Provincial / State sides
- Years: Team / Apps / (Points)
- 1946: Leinster / 1 / (0)

= Tommy Roche =

Thomas Roche (12 October 1918 – May 1999) was an Irish rugby player, and rugby club president. Hailing from Mullingar, Roche played for Monkstown RFC, after which he played for Mullingar RFC Following his retirement from playing, he became the president of Mullingar RFC.

== Early life ==
Thomas Roche was born on 12 October 1918, in the townland of Ballagh, Mullingar, County Westmeath. His parents were Thomas Roche, a cattle dealer, and Kathleen Burns, a former school teacher; they had been married in 1916. A month before he was born, Tommy's father died from the Spanish flu, leaving his mother to raise him during his infancy as a single mother. She remarried, in 1921, to Edward Hope, with whom she had eight more children.

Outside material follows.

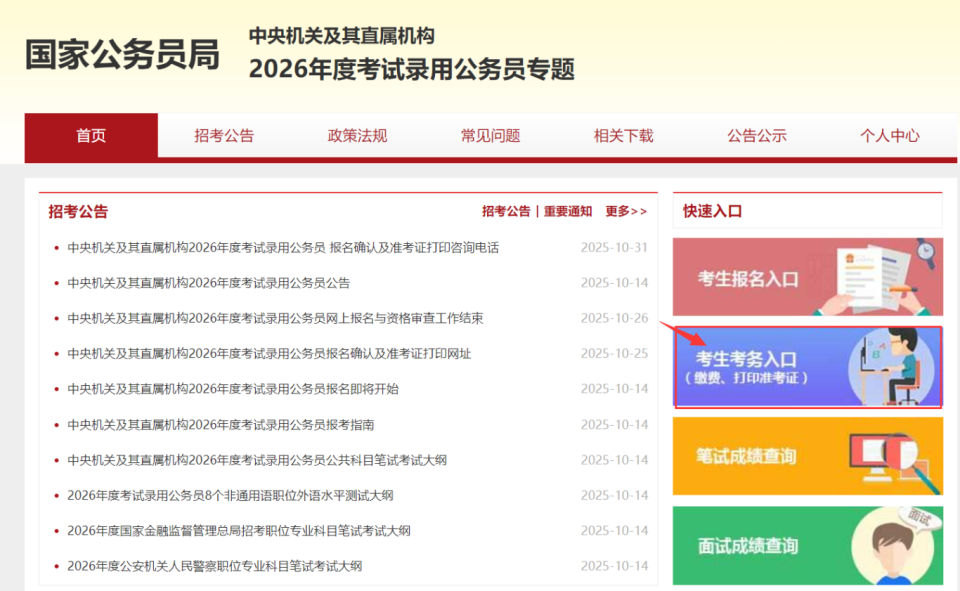Open the 相关下载 tab

(x=622, y=137)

Roche was educated in St. Mary's C.B.S., Mullingar, and after finishing school, he moved to Tullamore in 1938.

== Rugby career ==
Roche began his rugby career in 1938, when he joined Tullamore Rugby Club. During The Emergency (WW2), he was a despatch rider for Irish Army. He played for eleven different rugby clubs during those years. After the war came to an end, Roche joined Monkstown RFC, before putting rugby on hold to work as a sales representative in Limerick. He played for Mullingar RFC during the 1946/47 season, where played as a hooker, and won a cap for Leinster. However, Roche's rugby career was cut short by an illness after only one year playing for Mullingar, and he retired.

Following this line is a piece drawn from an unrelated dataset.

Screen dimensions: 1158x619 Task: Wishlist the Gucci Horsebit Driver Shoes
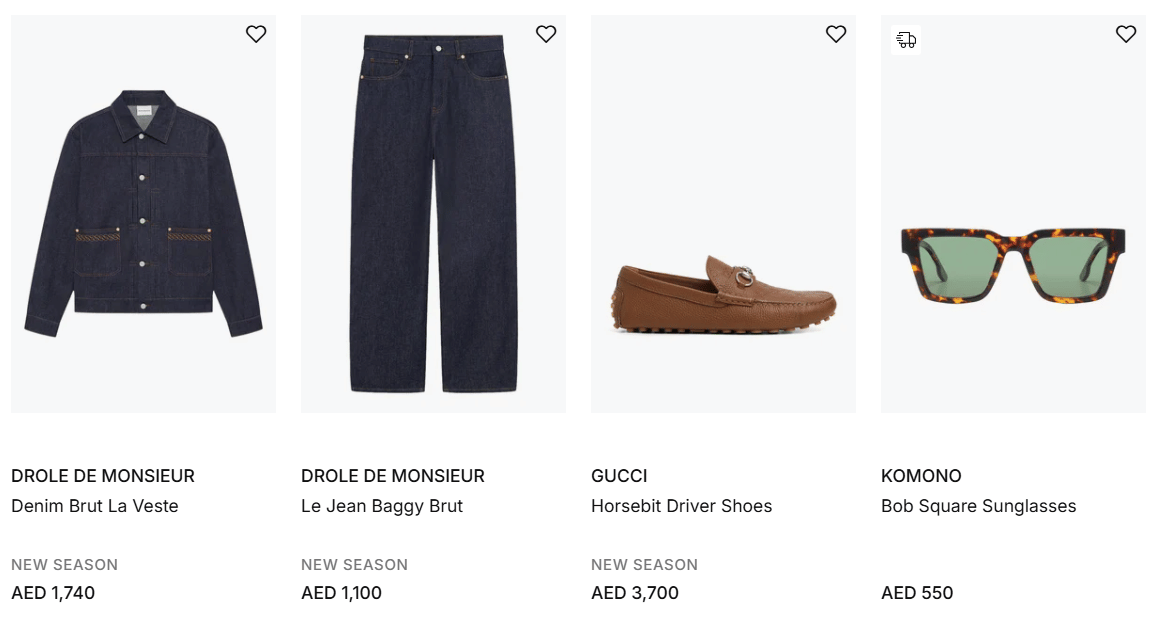pos(836,34)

== President of Mullingar R.F.C. ==
During the 1950s, Tommy Roche held the position of President of Mullingar R.F.C., and during his tenure, the club won the Midland league for the first time. In the 1980s, a members' bar was set up in the team's clubhouse, and named the "Roche T. Room" in honour of him.

== In media ==
Tommy Roche, also known as "Roche T.", was described in his obituary in the Westmeath Independent as "one of the Midlands' best loved personalities". He was a friend of the singer Joe Dolan, another Mullingar native, and he was said in the latter's official biography to be the "possessor of one of the most famous stutters in Ireland". One incident that was recalled in the biography was about a time when Dolan introduced Roche to the Soviet ambassador to Ireland, in advance of an upcoming tour in the Soviet Union. The ambassador asked Roche who he was, to which he jokingly replied in his trademark stammer, "I'm the interpreter".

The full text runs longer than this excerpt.